Segment Start: RECORDS SHOWN

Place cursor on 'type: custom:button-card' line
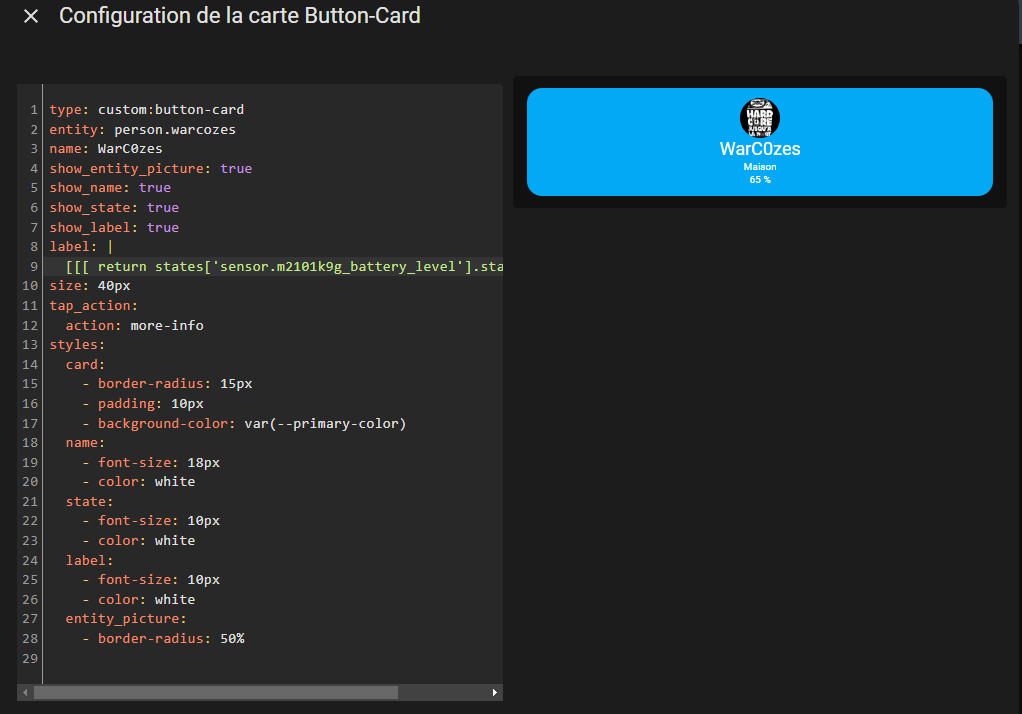1022x714 pixels. point(146,110)
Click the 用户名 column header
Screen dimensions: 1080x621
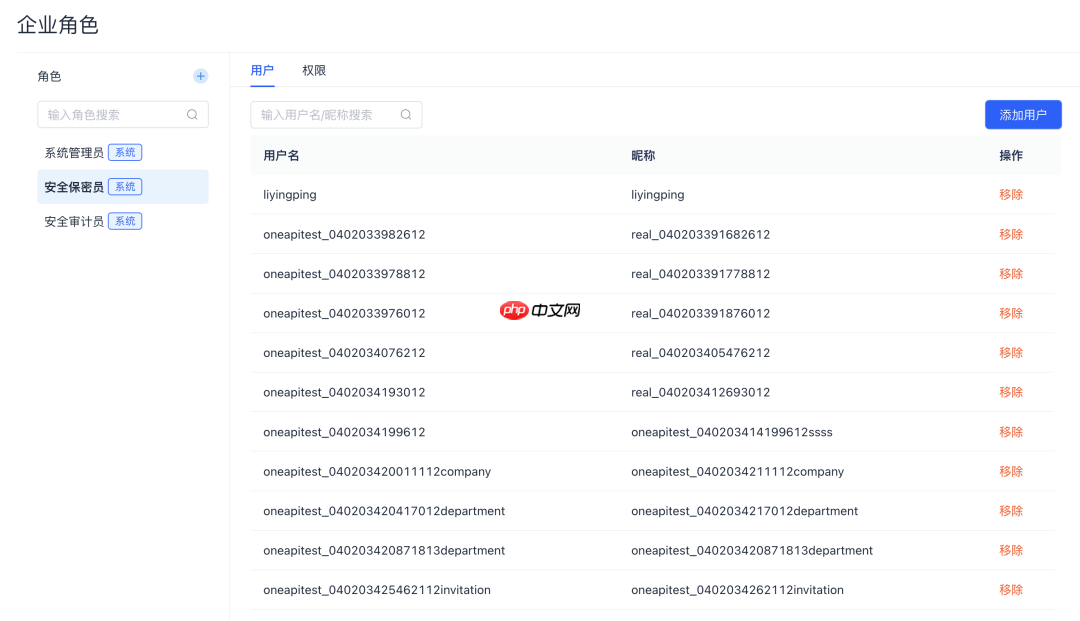(280, 155)
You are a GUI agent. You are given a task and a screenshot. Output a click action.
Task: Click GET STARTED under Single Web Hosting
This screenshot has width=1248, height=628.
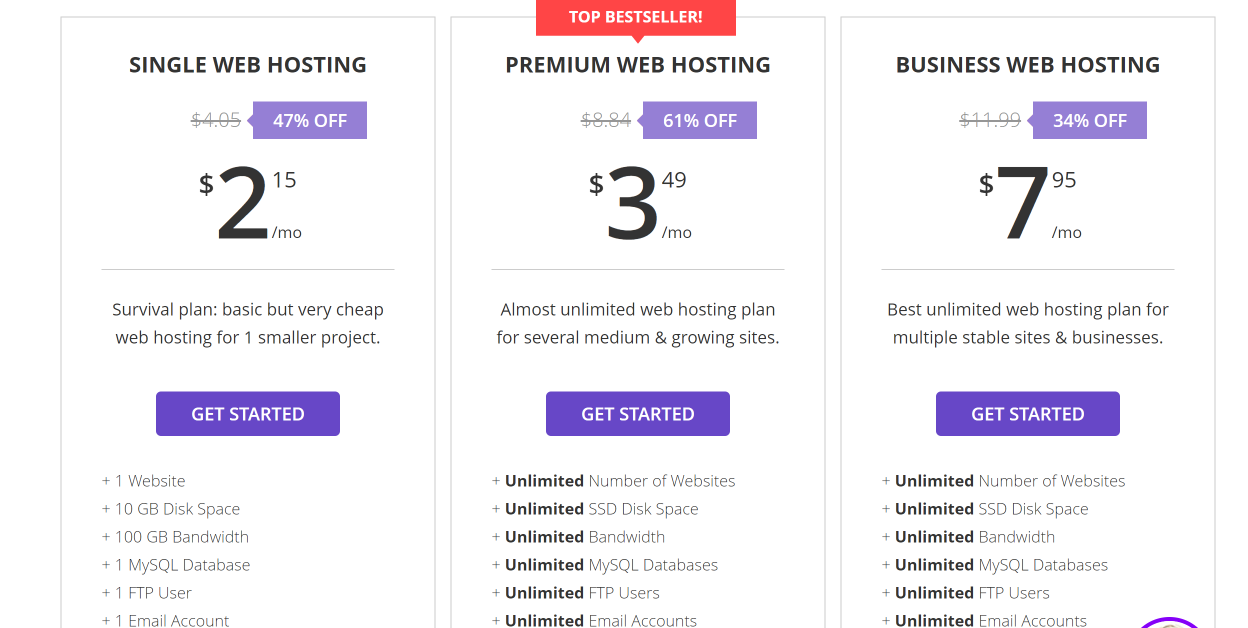247,413
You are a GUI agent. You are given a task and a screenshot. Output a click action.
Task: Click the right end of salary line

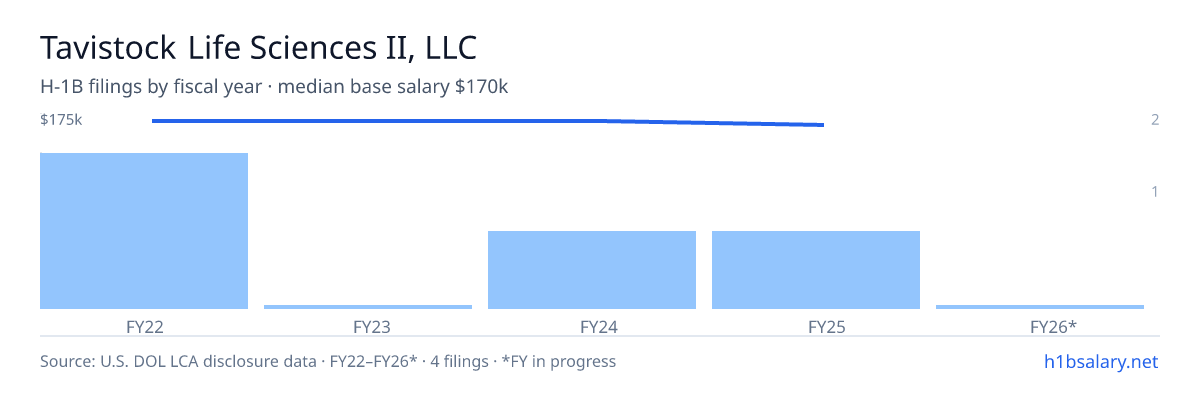(822, 125)
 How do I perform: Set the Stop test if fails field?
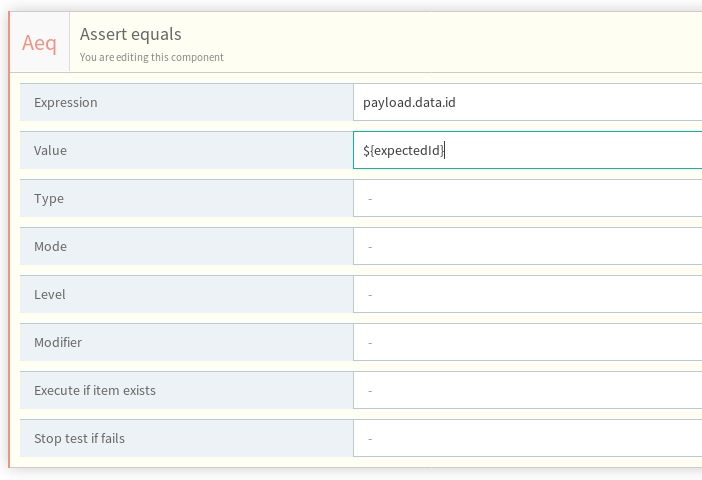pyautogui.click(x=527, y=438)
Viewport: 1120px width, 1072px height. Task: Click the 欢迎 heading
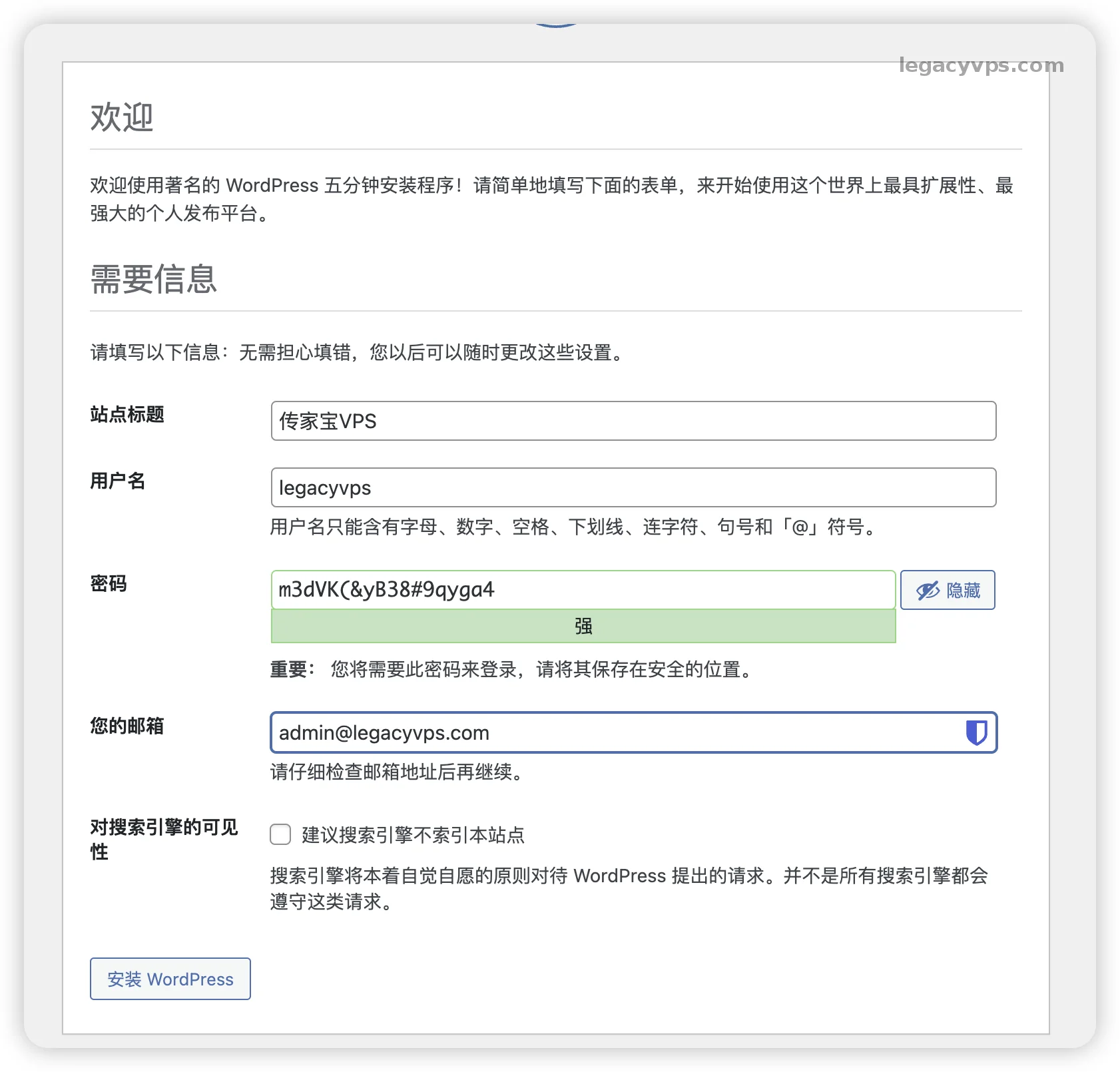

Segment End: RECORDS SHOWN

-- EXERCISE DETAILS --
Transcribe, word for word, the line holding "This screenshot has width=1248, height=628." and all lines after it in the entries above, ending with the last. Only those lines; no pictures.

-- TASK RESULT --
This screenshot has width=1248, height=628.
247,413
You are a GUI agent. You are given a task and a screenshot. Output a click action.
Task: Click the right end of salary line

(822, 125)
 How do I perform: Set the Stop test if fails field?
pyautogui.click(x=527, y=438)
Viewport: 1120px width, 1072px height. Task: Click the 欢迎 heading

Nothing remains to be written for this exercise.